• Instructions
1: In the editorial on French sympathy with the United States, how many times larger than France is the territory of the United States said to be?
2: Continue the editorial on French sympathy with the United States from where it stops.

[From the Avenir National, May 3, 1865.]

The speech of M. Rouher and the despatch of M. Drouyn de Lhuys, which we published yesterday; the speech of M. Troplong, and the address of the journals, which we publish to-day, are a striking and unmistakable testimony of the sympathy of Prance with the United States. The address of the four journals adds nothing to what they have already said, each one individually, since the day when they learned the assassination of Abraham Lincoln. We might, therefore, appear to be useless as well as, to have come late; but our confreres thought that a collective manifestation would give more force to the expression of our common sentiments, and we have not hesitated to identify ourselves with it. Under circumstances so solemn, it cannot be too often repeated, in every variety of tone, that the triumph of the north is the triumph of democracy; and we cannot express in too strong a manner to the United States the gratitude we owe them for the examples and lessons they have given us.

The United States have performed two great services, one to liberty, the other to human dignity.

It was a very old axiom of a very old school of publicists, that the durable establishment of a democratic government was not possible in a country of great extent and with a numerous population.

The United States extend over a territory thirteen or fourteen times as large as France; they have a population of thirty-five millions, and from the most moderate calculations, and without taking into account the constantly increasing emigration, North America, before the end of the present century, will contain from seventy to eighty millions, united by everything that can make a people great and strong—commerce, industry, the form of government, and the configuration of the territory.

Screen grounding entries:

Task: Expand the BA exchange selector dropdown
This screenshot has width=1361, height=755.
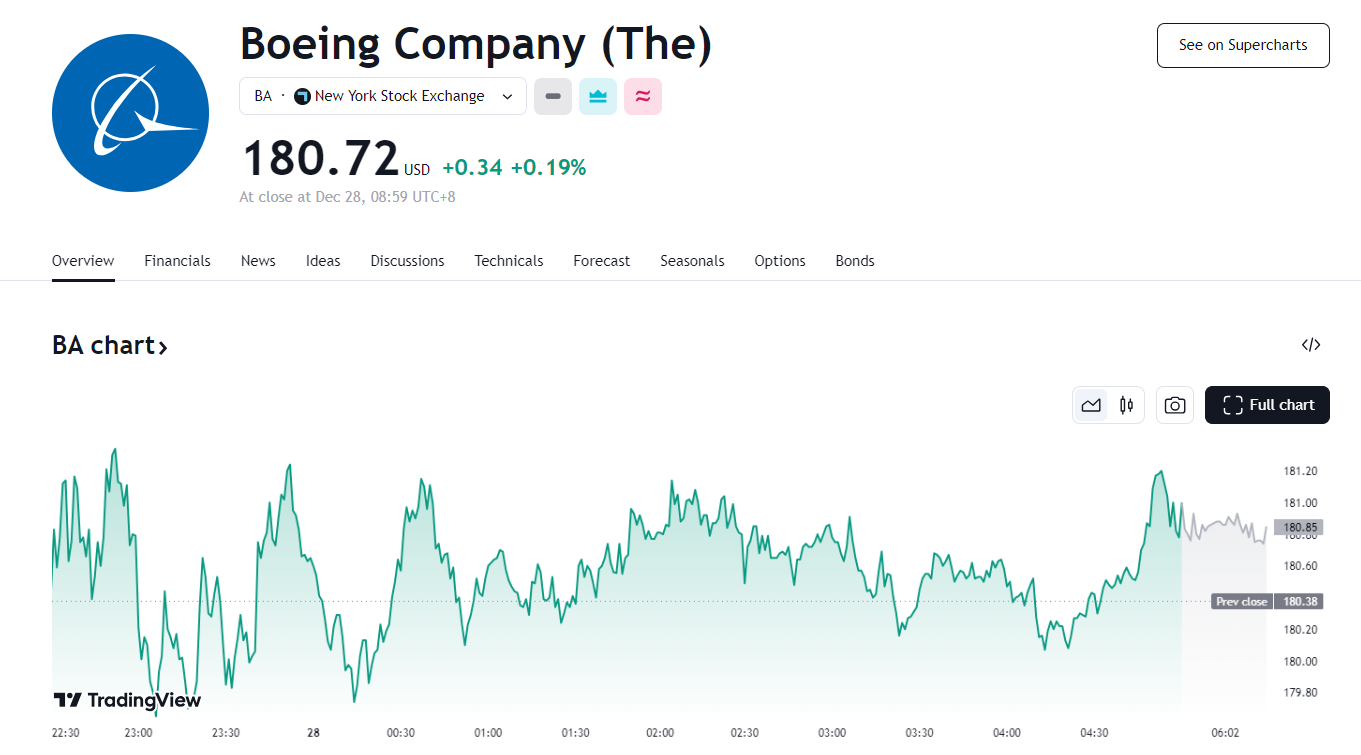Action: pos(507,96)
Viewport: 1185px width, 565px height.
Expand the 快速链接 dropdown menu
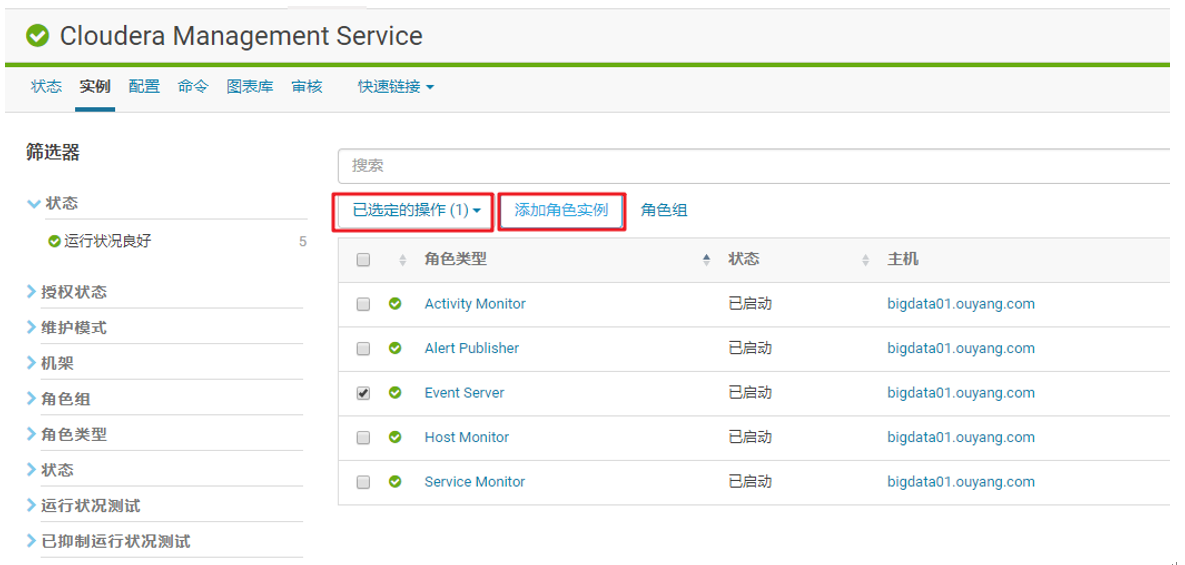(x=395, y=87)
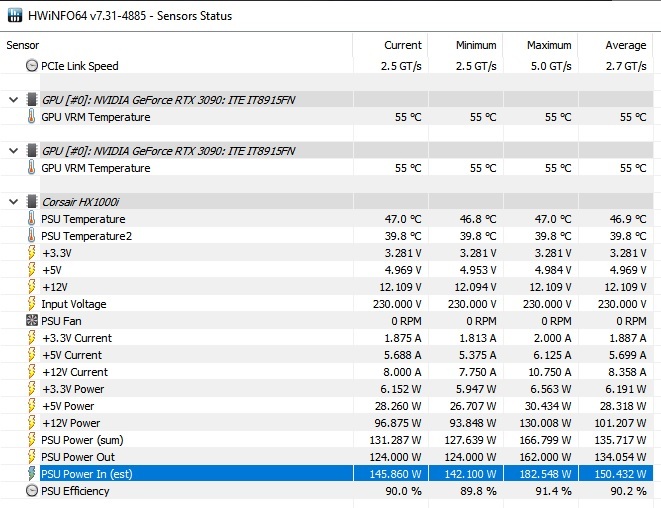Click the Maximum column header
This screenshot has height=508, width=661.
[x=549, y=45]
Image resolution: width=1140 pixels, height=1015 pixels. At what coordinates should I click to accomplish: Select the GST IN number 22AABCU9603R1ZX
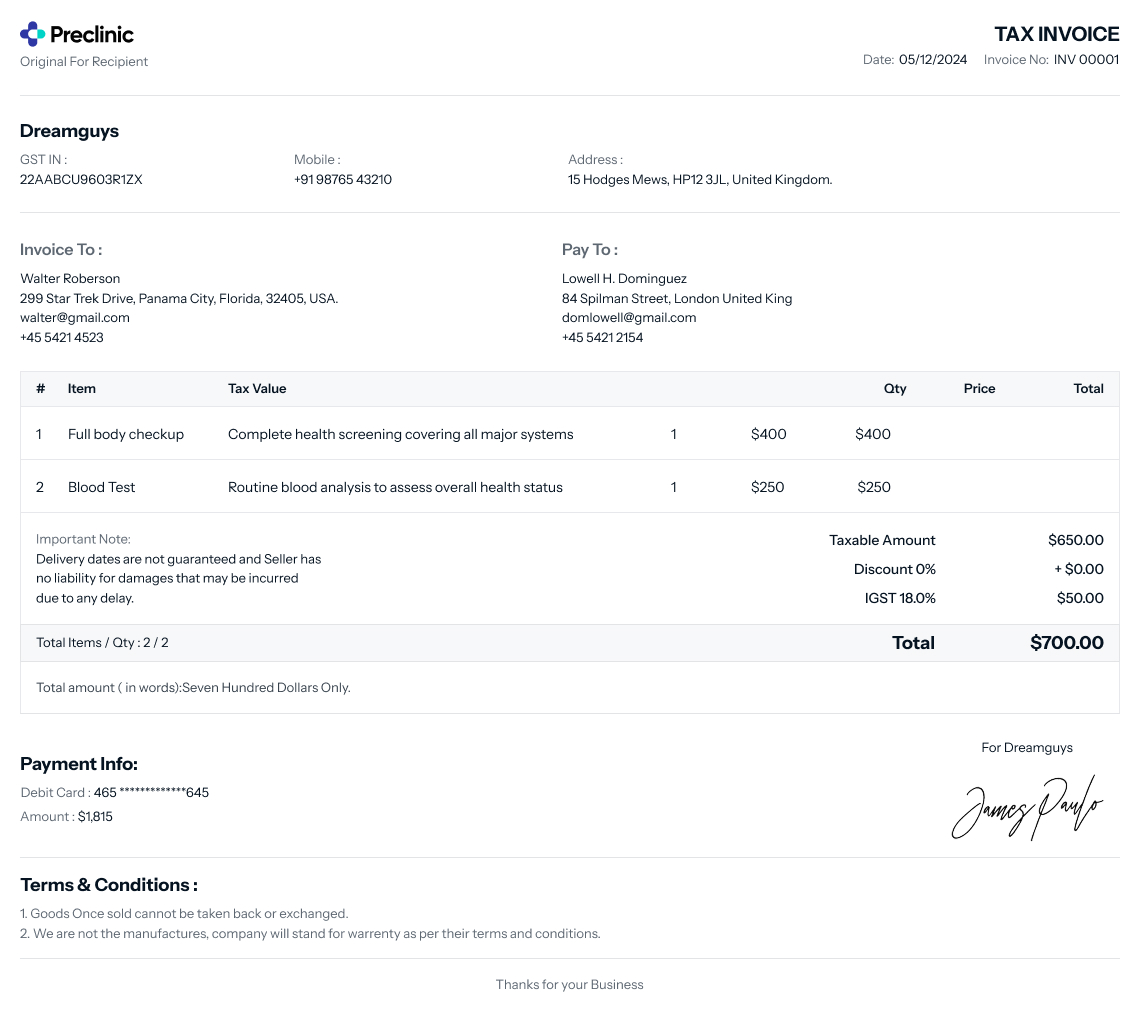(81, 180)
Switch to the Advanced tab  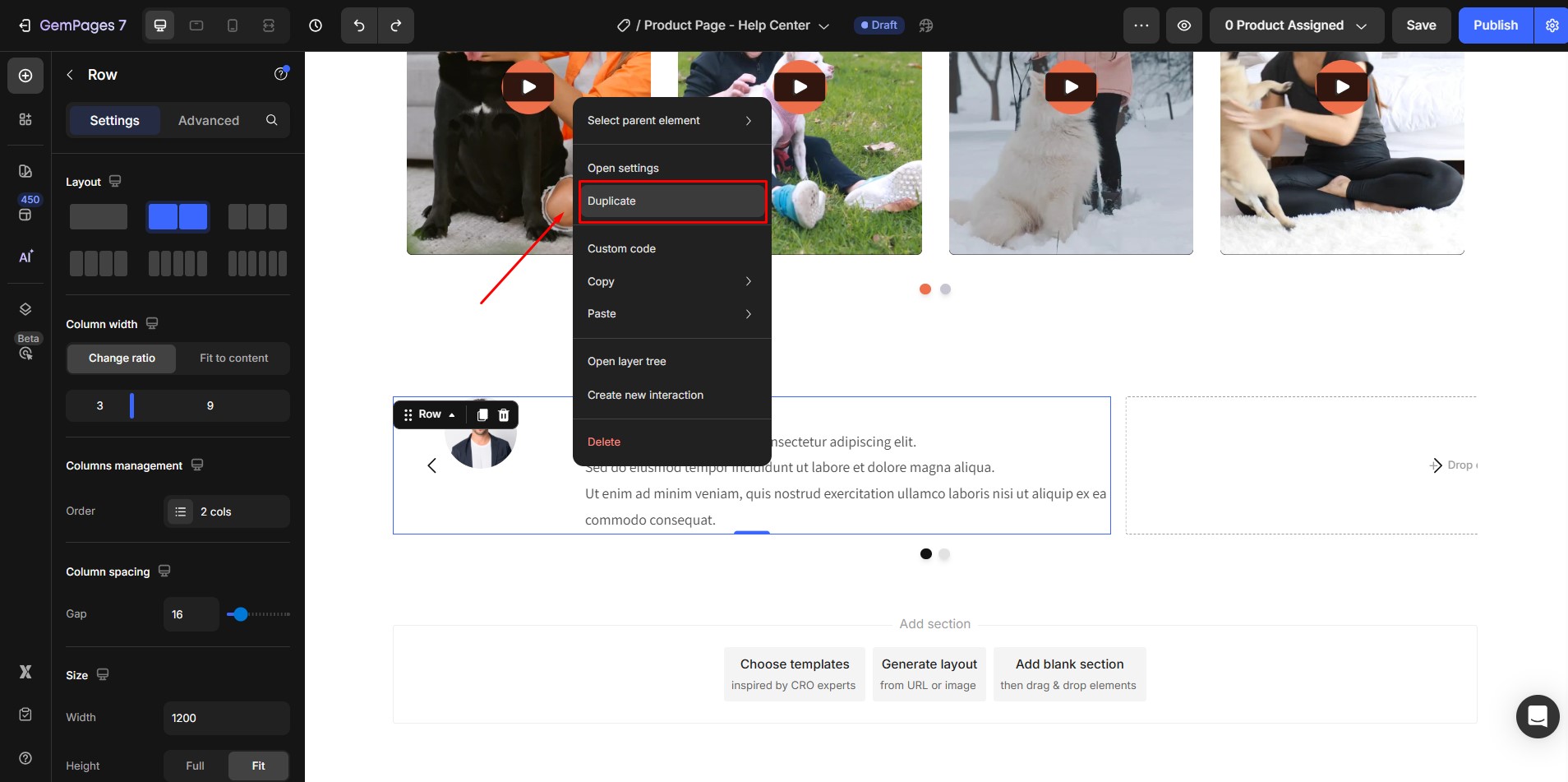(x=209, y=121)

• Responses by task
1: Thirteen or fourteen times as large as France.

2:
What dominates in this country, to which so great a past promises so brilliant a future, is not only the republic, it is the greatest democracy and the most absolute which ever existed. And not only has this democracy endured from 1787, but it has not ceased a single day to enlarge itself and to gather strength. “I know nothing so annoying,” said Joseph de Maistre, “as the praises lavished on this infant in swaddling clothes; let it grow.” The infant has grown; it is now the most powerful republic that has ever appeared, a people with which Europe has for a long time had extensive dealings, and who shares with her the empire of the seas.

Democracy, in its conception and affiliation, in the most radical spirit, is, therefore, not incompatible with great extent of territory, or the power and duration of a great government. This has been demonstrated on the other side of the Atlantic, and that is the service which the United States have rendered to liberty.

They have rendered another equally important to human dignity, in showing that the citizen has become among them great and powerful, precisely because he has been little governed; they have proved that the real grandeur of the State depends upon the high personal qualities of the individuals. In our old societies power put the man in tutelage, or rather the man put himself in that position in the hands of the government, whom he looked to for everything he [Page 113] wanted in life, and for solutions which no government, whether monarchical or republican, could give.

The United States, on the contrary, have granted to public power just what it is fit that that power should possess, neither more nor less. There the government meddles neither with religion nor education, nor with morals. It does not, under the pretence of protection, hinder anything, impose restraints upon any one, or cause destruction of any kind. In demanding of governments what it is not in their power to confer, we have multiplied problems and rendered the solutions impossible. The United States have solved almost everything, because they have simplified everything.

The fundamental principle of society in the United States is, that each draws his own conclusions and acts in an independent manner. The citizen has entire liberty of action; but this liberty is granted to him at his own risk and peril. “Go ahead; depend only upon yourself.” Such is the motto of the American; and this motto, applied as well to political as to private life, has made a great people and great citizens. This is the service that the United States has rendered to human dignity.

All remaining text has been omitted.